After planning out the design, he began sculpting the clay one section at a time, allowing the material to dry and harden naturally in the sun. After that, he baked the material to a hardened finish. This required building fires in each section and keeping them lit for days on end. The result is a home that challenges modern architecture to a competition in sustainable practices, artistry, and endurance.

Crafted from the natural elements of wind, fire, water, and earth, Casa Terracota is the ultimate form of sustainable architecture. In addition to being completely organic, it’s also completely fireproof. That means it’s a nearly indestructible solution to areas susceptible to wildfires. Even better, these natural elements are also self regulating, keeping cool on hot summer days and warming overnight using the heat retained during the day.

Endless unique features embellish the design with whimsical touches, including contoured walkways, built-in counters, and natural lighting. Even the handle alongside the stairway is a one-of-a-kind expression of natural elements.

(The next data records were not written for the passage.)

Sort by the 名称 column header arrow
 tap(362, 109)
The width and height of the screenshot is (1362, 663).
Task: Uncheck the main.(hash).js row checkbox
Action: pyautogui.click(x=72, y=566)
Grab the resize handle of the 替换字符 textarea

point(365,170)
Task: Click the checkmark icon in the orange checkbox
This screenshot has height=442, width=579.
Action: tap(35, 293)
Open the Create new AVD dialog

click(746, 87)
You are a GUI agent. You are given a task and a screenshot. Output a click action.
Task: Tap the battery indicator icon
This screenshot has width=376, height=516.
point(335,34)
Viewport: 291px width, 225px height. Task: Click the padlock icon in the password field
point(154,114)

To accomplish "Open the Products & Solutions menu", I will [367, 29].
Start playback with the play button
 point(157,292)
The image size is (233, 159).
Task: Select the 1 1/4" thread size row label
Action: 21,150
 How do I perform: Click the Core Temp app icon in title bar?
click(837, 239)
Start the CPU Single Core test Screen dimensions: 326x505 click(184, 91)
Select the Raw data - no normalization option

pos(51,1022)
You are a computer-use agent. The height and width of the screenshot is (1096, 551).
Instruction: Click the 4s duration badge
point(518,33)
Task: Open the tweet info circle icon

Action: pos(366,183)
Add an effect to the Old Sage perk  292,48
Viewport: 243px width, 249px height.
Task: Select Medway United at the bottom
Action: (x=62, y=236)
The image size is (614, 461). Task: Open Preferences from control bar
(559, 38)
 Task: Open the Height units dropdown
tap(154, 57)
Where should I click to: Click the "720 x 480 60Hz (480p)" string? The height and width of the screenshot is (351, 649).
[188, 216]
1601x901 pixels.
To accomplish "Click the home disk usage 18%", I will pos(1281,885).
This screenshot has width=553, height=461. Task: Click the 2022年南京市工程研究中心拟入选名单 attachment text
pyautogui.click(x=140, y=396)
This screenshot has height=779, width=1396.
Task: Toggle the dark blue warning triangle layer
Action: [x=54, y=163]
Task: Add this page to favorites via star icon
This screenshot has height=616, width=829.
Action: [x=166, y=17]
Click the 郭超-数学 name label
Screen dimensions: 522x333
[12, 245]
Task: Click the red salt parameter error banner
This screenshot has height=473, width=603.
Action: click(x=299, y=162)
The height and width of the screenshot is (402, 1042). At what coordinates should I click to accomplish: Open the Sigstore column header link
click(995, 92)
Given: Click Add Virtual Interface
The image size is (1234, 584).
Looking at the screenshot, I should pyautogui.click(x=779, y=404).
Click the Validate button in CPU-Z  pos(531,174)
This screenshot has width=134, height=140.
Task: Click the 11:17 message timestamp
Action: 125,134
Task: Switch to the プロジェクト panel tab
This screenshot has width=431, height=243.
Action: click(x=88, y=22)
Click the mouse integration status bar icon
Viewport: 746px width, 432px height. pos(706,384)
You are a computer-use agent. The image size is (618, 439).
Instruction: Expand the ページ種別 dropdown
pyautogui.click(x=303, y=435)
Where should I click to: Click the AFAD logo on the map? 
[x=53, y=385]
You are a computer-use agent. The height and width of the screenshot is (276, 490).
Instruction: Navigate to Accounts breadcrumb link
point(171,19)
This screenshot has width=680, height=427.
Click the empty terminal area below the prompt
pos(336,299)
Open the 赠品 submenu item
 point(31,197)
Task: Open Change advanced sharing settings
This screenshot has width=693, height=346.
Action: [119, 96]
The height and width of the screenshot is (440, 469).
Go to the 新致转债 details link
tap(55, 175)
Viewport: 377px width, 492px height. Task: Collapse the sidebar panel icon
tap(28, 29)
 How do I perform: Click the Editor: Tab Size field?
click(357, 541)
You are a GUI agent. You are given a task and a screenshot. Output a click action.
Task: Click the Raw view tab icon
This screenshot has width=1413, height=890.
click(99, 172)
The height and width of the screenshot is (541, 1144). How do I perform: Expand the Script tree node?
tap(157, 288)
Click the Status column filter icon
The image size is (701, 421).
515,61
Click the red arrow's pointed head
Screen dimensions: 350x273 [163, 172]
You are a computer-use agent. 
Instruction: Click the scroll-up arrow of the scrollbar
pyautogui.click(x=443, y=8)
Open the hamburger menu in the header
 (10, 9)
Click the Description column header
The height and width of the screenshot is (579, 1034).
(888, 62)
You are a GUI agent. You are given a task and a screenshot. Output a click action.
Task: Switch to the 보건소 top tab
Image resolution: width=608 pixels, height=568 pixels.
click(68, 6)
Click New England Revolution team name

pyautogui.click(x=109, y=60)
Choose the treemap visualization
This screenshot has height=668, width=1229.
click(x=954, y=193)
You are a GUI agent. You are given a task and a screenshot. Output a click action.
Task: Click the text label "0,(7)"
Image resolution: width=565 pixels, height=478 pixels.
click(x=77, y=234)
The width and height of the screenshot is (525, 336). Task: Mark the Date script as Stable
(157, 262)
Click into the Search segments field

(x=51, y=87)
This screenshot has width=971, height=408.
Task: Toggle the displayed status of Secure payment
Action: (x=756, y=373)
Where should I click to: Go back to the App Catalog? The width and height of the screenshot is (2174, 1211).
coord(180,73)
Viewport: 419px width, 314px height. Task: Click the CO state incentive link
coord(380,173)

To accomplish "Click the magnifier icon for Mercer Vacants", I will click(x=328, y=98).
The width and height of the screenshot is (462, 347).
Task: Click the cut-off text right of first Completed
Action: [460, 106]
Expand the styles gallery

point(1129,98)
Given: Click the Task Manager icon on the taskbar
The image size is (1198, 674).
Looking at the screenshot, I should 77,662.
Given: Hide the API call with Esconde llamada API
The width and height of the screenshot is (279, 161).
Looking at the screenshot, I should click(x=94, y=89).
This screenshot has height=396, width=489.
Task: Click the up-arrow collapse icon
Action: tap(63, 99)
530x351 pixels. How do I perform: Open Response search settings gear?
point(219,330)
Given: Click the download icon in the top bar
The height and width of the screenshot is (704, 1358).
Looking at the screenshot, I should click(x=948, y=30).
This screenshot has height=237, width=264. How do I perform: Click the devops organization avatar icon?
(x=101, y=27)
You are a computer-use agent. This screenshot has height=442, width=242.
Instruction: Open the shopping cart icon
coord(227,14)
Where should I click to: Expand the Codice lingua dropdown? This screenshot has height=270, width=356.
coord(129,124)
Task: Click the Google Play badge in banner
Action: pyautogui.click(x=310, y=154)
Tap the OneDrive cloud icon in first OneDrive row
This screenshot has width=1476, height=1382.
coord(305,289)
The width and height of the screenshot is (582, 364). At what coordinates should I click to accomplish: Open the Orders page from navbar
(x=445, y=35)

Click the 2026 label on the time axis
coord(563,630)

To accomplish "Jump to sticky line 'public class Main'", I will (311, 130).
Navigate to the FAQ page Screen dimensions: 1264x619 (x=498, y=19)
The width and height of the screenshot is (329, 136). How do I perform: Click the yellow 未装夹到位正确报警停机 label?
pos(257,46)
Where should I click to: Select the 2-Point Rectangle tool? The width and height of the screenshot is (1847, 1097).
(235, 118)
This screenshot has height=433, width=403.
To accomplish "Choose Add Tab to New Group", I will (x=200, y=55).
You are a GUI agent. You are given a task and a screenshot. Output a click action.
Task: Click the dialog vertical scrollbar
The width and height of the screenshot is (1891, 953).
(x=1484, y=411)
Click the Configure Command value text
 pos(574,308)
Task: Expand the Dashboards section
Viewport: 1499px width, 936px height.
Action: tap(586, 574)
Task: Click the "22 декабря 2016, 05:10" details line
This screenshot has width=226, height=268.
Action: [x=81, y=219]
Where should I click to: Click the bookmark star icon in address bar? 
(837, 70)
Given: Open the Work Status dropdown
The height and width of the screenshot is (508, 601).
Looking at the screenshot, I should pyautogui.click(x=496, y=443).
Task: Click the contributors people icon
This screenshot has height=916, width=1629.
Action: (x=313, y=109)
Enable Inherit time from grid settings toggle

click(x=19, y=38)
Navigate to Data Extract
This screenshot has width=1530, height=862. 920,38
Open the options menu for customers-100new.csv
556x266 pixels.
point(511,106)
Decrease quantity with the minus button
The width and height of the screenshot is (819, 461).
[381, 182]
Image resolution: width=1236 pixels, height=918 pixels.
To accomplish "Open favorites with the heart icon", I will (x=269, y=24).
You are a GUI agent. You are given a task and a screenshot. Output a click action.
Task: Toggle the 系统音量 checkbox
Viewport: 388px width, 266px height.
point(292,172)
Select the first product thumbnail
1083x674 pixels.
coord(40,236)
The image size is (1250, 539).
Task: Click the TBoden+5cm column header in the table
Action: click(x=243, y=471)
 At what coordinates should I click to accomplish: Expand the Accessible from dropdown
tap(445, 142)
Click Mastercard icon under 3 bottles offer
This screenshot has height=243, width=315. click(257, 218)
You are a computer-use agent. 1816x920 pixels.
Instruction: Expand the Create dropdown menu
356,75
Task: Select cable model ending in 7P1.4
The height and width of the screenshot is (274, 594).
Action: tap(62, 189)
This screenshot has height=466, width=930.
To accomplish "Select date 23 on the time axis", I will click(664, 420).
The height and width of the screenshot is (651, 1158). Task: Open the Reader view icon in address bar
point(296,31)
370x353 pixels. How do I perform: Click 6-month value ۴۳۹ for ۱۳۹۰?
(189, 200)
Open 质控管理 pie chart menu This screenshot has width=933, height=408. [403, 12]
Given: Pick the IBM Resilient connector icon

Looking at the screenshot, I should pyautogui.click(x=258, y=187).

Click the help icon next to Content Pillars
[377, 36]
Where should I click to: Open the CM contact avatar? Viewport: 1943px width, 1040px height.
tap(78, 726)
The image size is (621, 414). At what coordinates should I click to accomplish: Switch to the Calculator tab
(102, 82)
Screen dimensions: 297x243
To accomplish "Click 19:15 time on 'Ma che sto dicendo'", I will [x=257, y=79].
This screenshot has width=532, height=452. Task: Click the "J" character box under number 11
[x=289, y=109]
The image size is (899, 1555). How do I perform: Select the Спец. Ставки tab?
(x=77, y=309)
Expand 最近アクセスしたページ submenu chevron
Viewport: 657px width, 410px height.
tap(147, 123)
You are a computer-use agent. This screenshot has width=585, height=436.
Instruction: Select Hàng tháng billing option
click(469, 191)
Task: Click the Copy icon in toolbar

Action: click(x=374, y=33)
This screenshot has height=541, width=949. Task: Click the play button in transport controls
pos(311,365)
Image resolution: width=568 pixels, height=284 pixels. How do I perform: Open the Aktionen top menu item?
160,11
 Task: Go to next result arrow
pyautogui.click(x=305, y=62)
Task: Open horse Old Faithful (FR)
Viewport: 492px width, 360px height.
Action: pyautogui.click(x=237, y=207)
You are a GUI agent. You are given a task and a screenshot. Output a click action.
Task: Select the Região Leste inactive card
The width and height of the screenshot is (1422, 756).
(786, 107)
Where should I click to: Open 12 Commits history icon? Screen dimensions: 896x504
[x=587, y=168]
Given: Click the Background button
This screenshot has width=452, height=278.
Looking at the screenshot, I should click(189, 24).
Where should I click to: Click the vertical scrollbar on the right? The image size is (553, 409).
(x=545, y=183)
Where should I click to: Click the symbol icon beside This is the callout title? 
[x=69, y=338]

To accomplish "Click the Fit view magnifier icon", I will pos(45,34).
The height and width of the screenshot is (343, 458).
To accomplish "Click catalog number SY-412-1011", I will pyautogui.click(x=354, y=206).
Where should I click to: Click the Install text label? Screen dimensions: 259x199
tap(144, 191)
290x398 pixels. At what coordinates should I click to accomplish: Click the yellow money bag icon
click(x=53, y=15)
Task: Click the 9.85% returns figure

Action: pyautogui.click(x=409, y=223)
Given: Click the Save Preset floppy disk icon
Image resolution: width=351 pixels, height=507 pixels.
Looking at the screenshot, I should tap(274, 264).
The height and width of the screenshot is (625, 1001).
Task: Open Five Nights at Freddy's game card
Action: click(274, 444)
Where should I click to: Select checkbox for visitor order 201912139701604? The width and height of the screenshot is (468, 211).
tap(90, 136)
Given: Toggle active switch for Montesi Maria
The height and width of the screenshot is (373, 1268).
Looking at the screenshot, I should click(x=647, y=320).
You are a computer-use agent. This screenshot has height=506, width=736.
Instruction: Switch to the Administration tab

As the project developed, Mendoza realized it was a gift to the planet and an opportunity to inspire other architects to return to eco-friendly building options. He says: “The earth allows us to work organically and artistically because there are endless possibilities to lift it and we have not yet discovered them. That is why I tell young architects to learn to look, to look the other way because the world is very wide and their perspective can change.”

The project began in 1999 with the intent to marry a building to the land using organic materials. Since its completion in 2016, Casa Terracotta has remained opened for daily tours and is used as a meeting place for artists and craftsmen who continue to teach, grow, and learn.